• EXERCISES TO COMPLETE
1. In the Statalist post, which character did the author previously substitute for spaces with -filefilter- as a space-holder?
2. Please continue the Statalist post from its last line.

• TEXT TO READ
▬▬▬

Statalist The Stata Listserver


[Date Prev][Date Next][Thread Prev][Thread Next][Date index][Thread index]

st: Keeping significant spaces with -infile- and -infix-


From   Joseph Coveney <jcoveney@bigplanet.com>
To   Statalist <statalist@hsphsun2.harvard.edu>
Subject   st: Keeping significant spaces with -infile- and -infix-
Date   Fri, 18 May 2007 12:21:41 +0900

How can significant unimbedded spaces of string variables be retained when
importing fixed-width ASCII files?

-infile- with a dictionary truncates both the leading and trailing spaces of
string variables.  An example of when this is inappropriate is illustrated
below.  The example is a toy of a real data-management task in which
long-string variables are read into Stata (in pieces that are 244 characters
or less) from fixed-width ASCII files, manipulated as needed using Stata,
and then exported to an ODBC-compliant application where they are
reassembled by concatenation using SQL.

-infix- does the same truncation.

In the past, I've used -filefilter- to substitute char(160) as a
place-holder (space-holder), imported the substituted file, and then
used -subinstr()- to back-out the substitutions.  This workaround is also
illustrated below.  I can't help thinking that there must be a much more
straightforward approach that I'm overlooking.  (Given the larger task at
hand, employing -file- or Mata's -cat()- would seem at least as convoluted a
workaround as the character-substitution one.)

The user manual implies that at least leading blanks will always be skipped
by -infile-.  It seems as if this problem could have come up before on the
list, but a search on the keywords "spaces" and "fixed width" didn't turn
anything up.

Joseph Coveney

---------------begin Mary.dat-------------------
1234567890123456789012345678901234567
Mary had a little lamb.  Its        1
fleece was white as snow, and       2
everywhere that Mary went, the      3
lamb was sure to go.                4
----------------end Mary.dat-------------------

----------------begin Mary.dct-----------------
infile dictionary using Mary.dat {
   _firstlineoffile(2)

▬▬▬

• STORED RECORDS
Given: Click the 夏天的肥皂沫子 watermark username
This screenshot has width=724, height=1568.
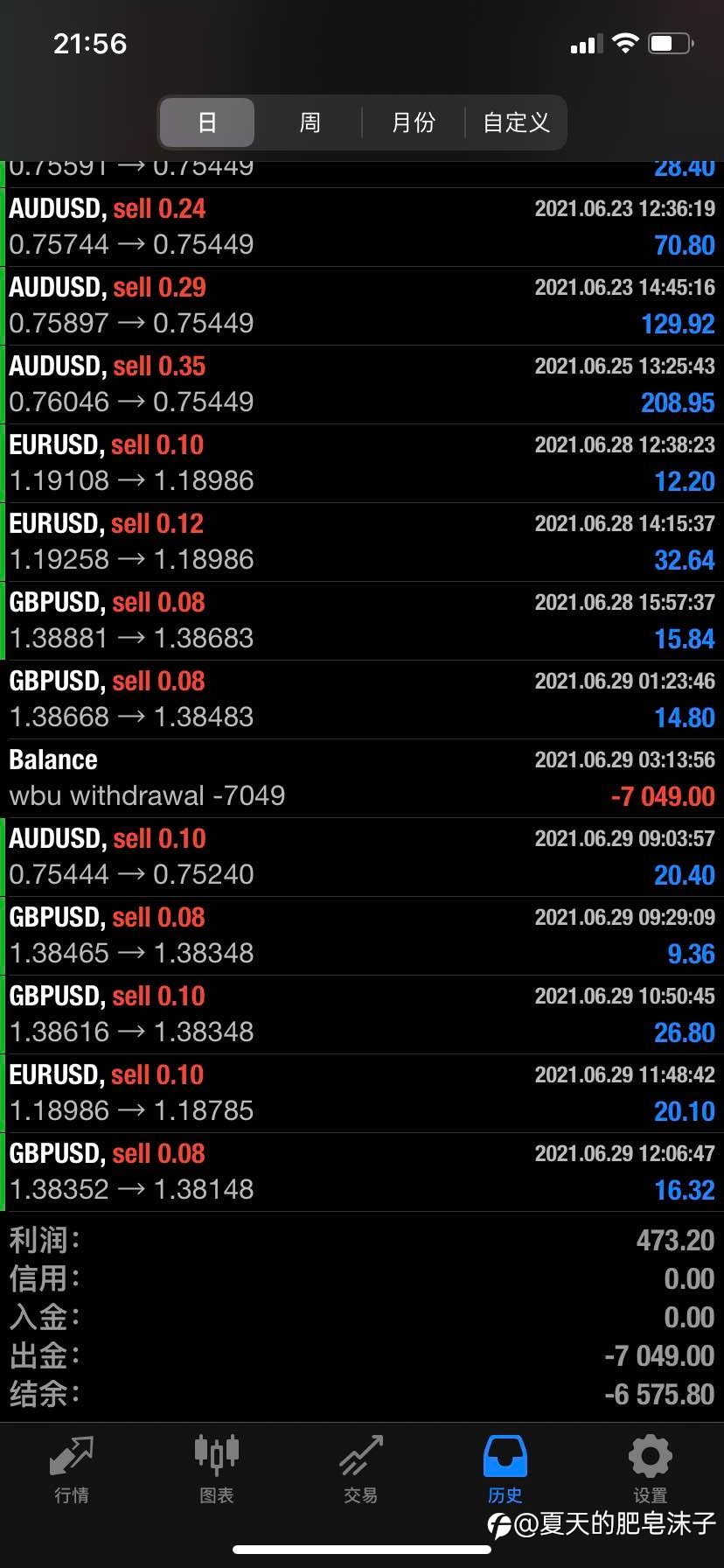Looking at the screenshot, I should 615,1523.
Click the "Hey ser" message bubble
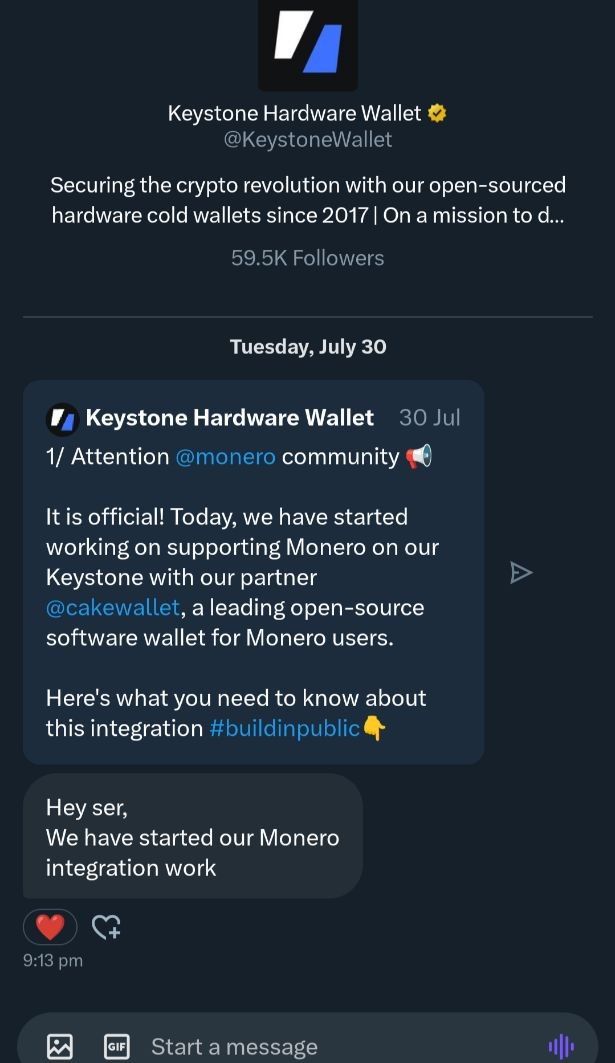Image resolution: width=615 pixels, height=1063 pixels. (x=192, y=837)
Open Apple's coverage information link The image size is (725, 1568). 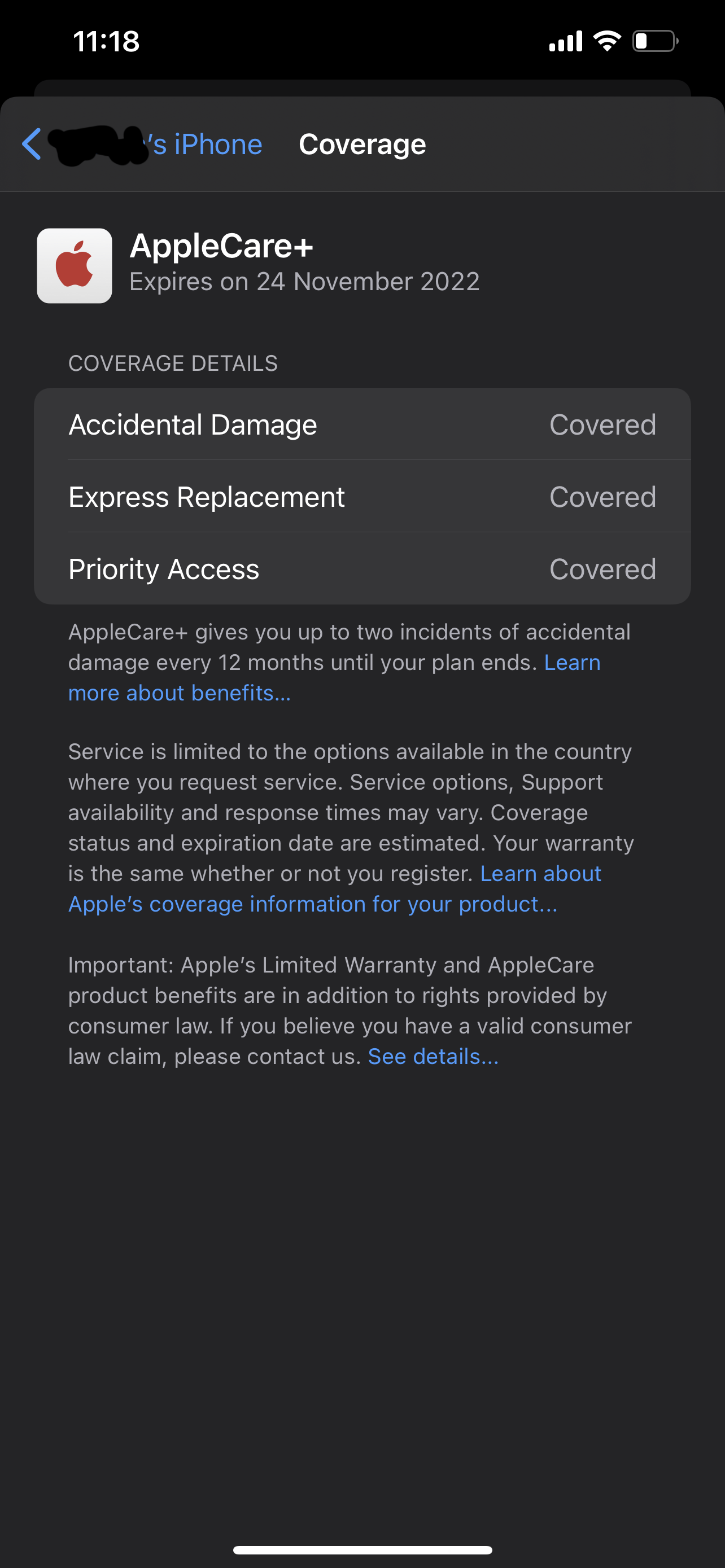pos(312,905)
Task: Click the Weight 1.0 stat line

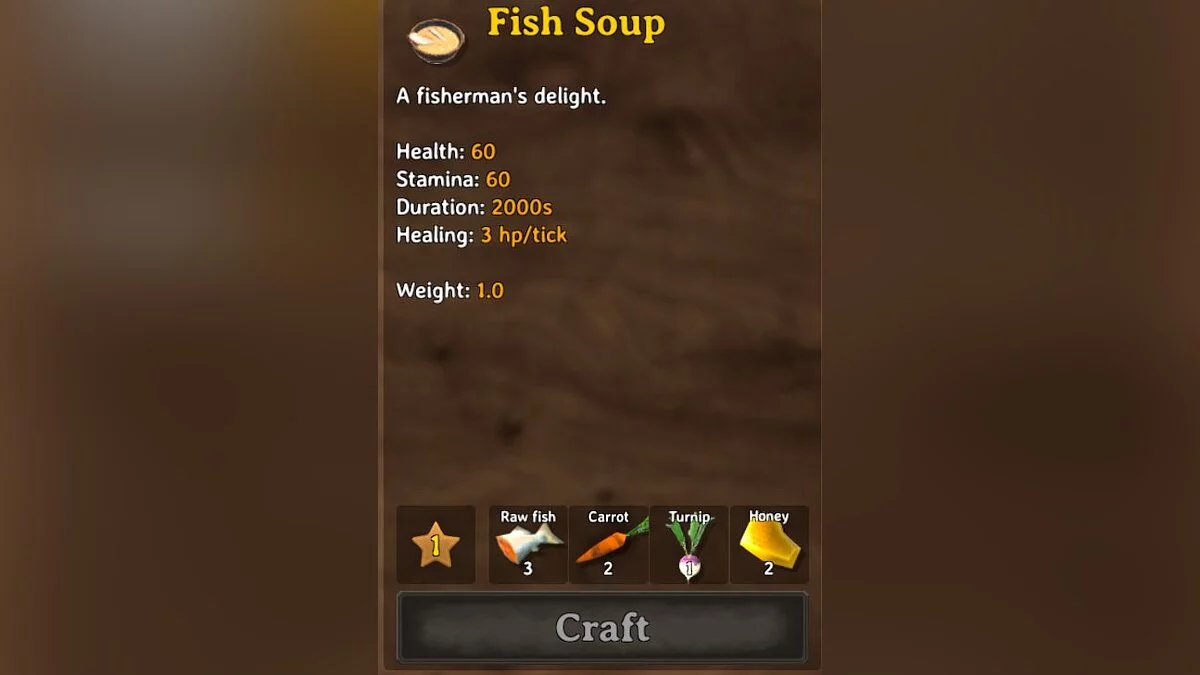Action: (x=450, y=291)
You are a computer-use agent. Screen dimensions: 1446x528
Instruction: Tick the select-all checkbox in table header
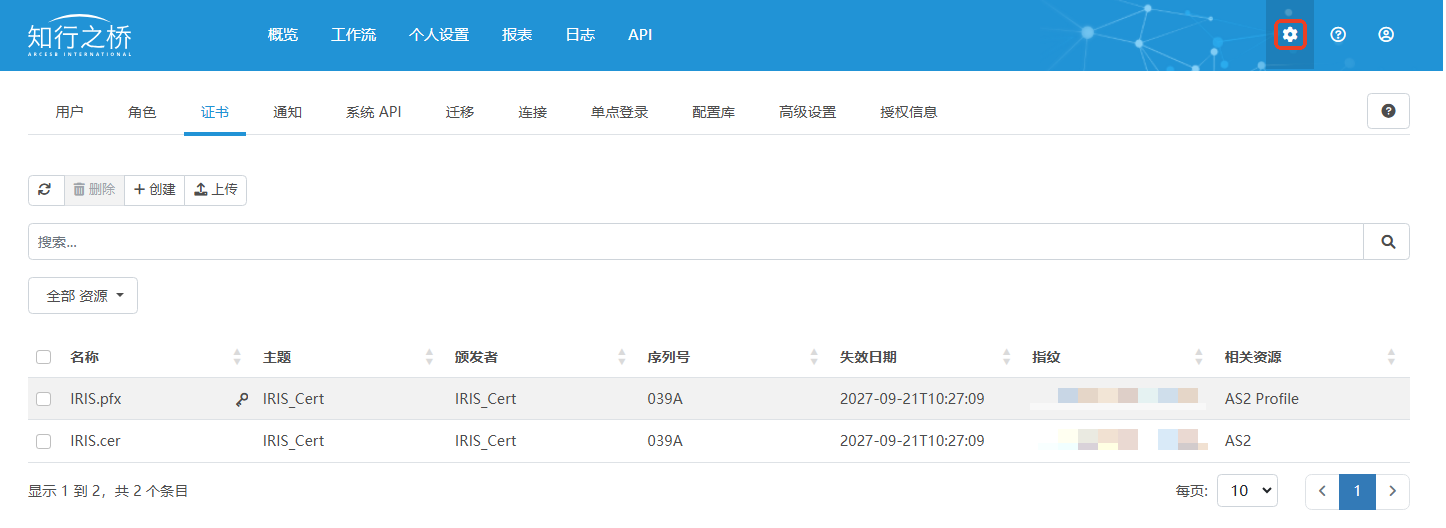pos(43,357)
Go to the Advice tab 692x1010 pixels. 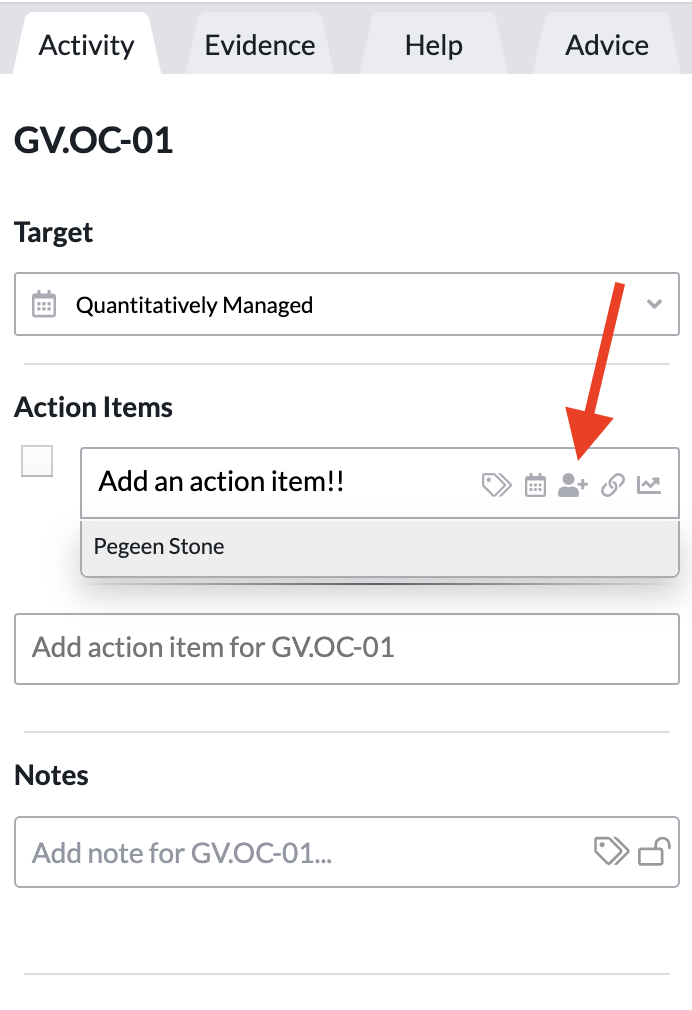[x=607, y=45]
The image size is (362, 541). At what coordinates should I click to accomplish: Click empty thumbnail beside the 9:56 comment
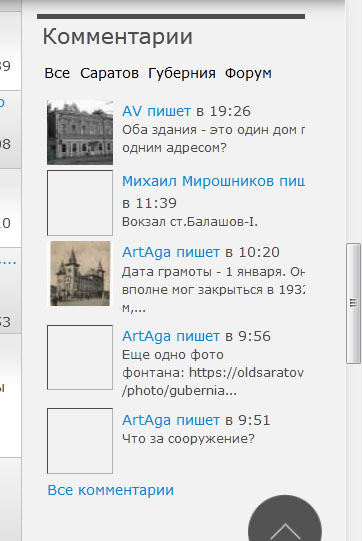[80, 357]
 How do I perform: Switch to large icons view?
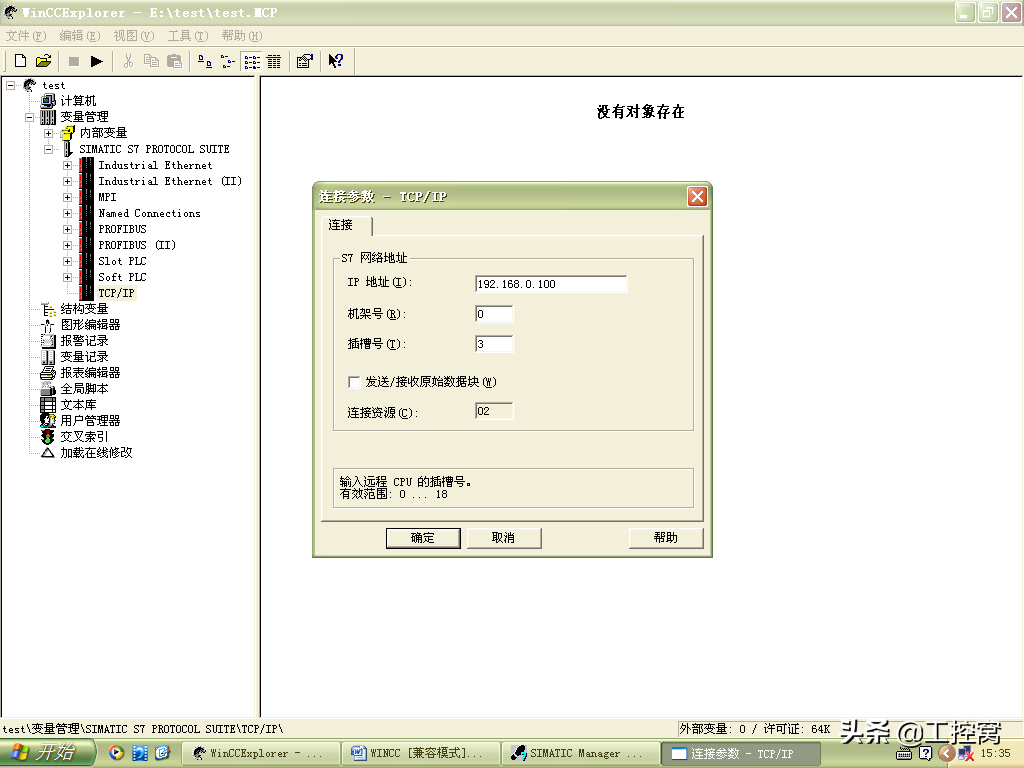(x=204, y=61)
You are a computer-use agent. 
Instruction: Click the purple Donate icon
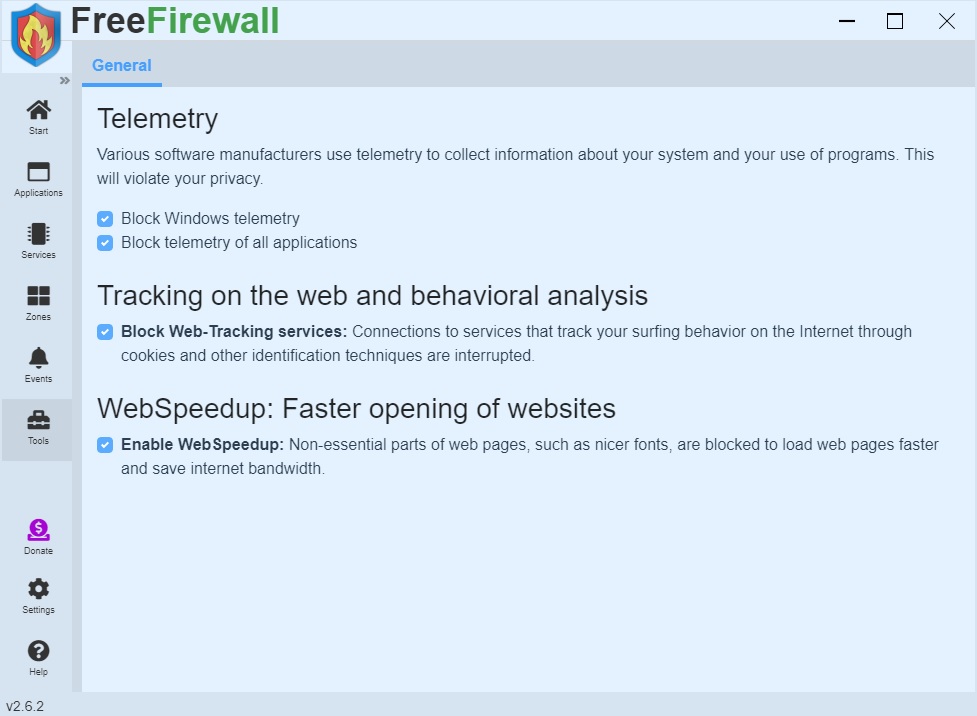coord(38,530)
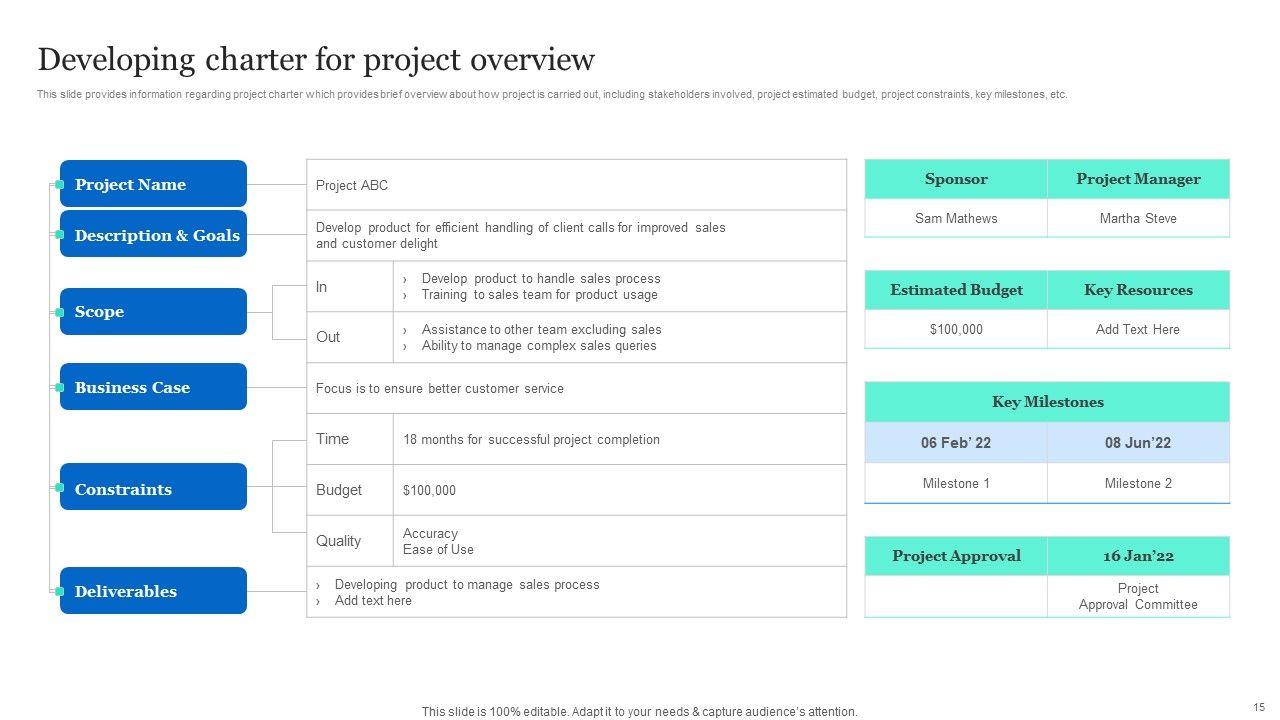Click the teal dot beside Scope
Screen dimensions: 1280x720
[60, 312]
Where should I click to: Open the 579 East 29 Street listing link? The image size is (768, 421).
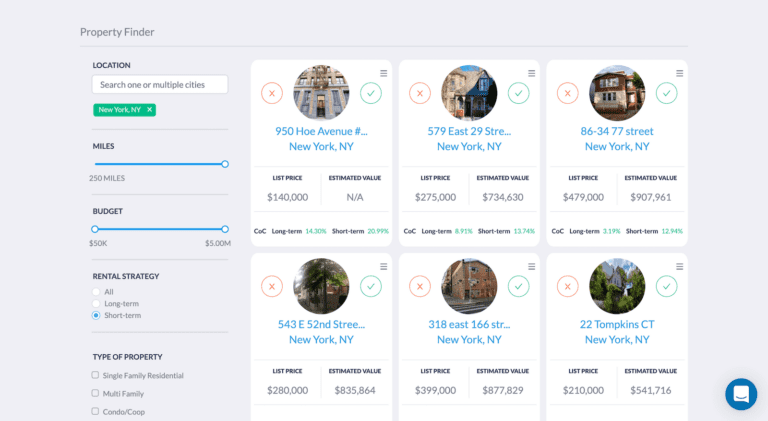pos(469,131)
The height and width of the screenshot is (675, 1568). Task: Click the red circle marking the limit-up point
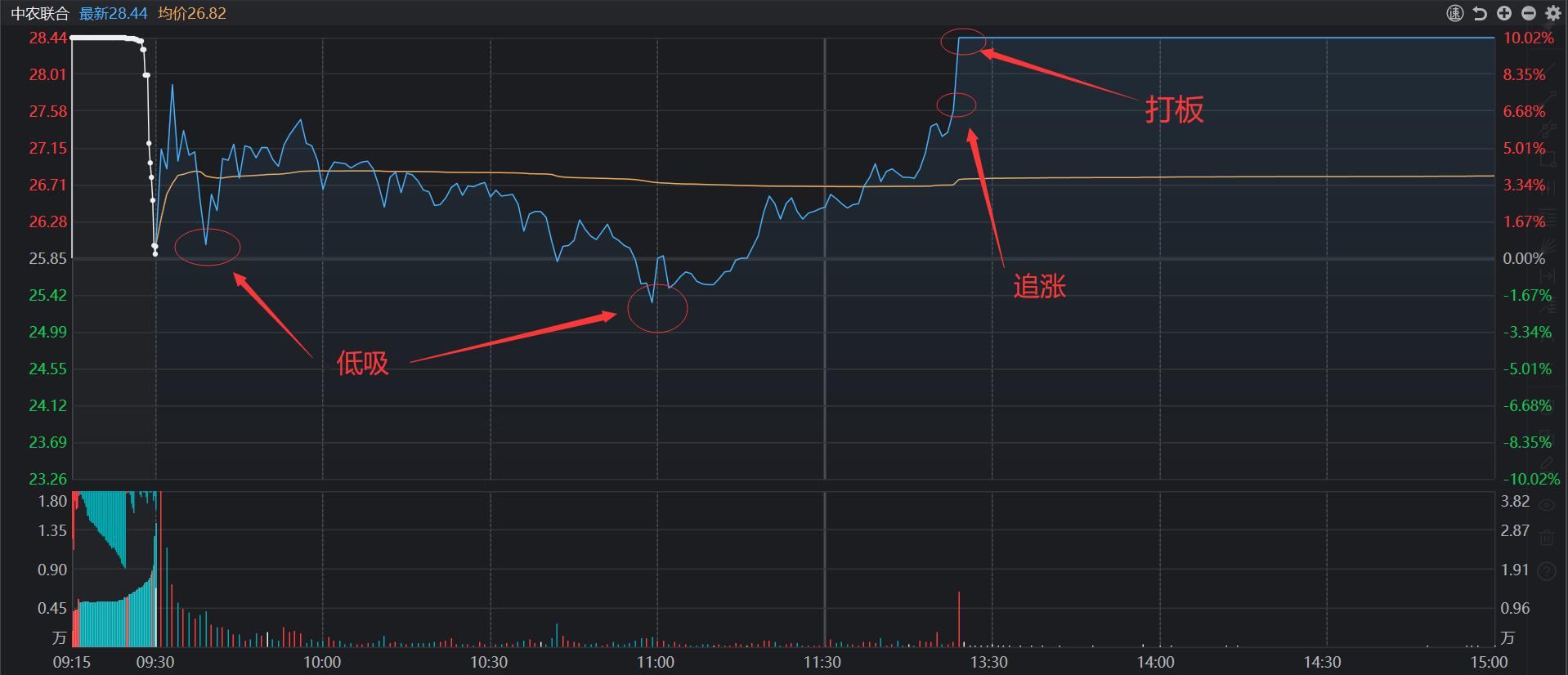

▬▬▬

• RESPONSES BY TASK
1. char(160)

2.
   str5 a_01 %5s
   str5 a_02 %5s
   str5 a_03 %5s
   str5 a_04 %5s
   str5 a_05 %5s
   str5 a_06 %5s
   str5 a_07 %5s "I'm all blank; -drop- me"
   str2 line %2s "I'm a number; -destring- me"
}
------------------end Mary.dct-----------------

---------------begin Mary.do-------------------
* Doesn't work
quietly infile using Mary.dct, clear
generate str A = a_01 + a_02 + a_03 + a_04 + a_05 + a_06
list A, noobs separator(0)
* Workaround
tempfile tmpfil0
filefilter Mary.dat "`tmpfil0'", from(" ") to(\160d)
quietly infile using Mary.dct, using("`tmpfil0'") clear
foreach var of varlist _all {
   capture assert indexnot(`var', char(160)) == 0
   if !_rc {
       drop `var'
       continue
   }
   capture assert strpos(`var', char(160)) == 0
   local has_it = _rc
   while `has_it' {
       quietly replace `var' = subinstr(`var', char(160), " ", .)
       capture assert strpos(`var', char(160)) == 0
       local has_it = _rc
   }
   quietly destring `var', replace
}
generate str A = a_01 + a_02 + a_03 + a_04 + a_05 + a_06
list A, noobs separator(0)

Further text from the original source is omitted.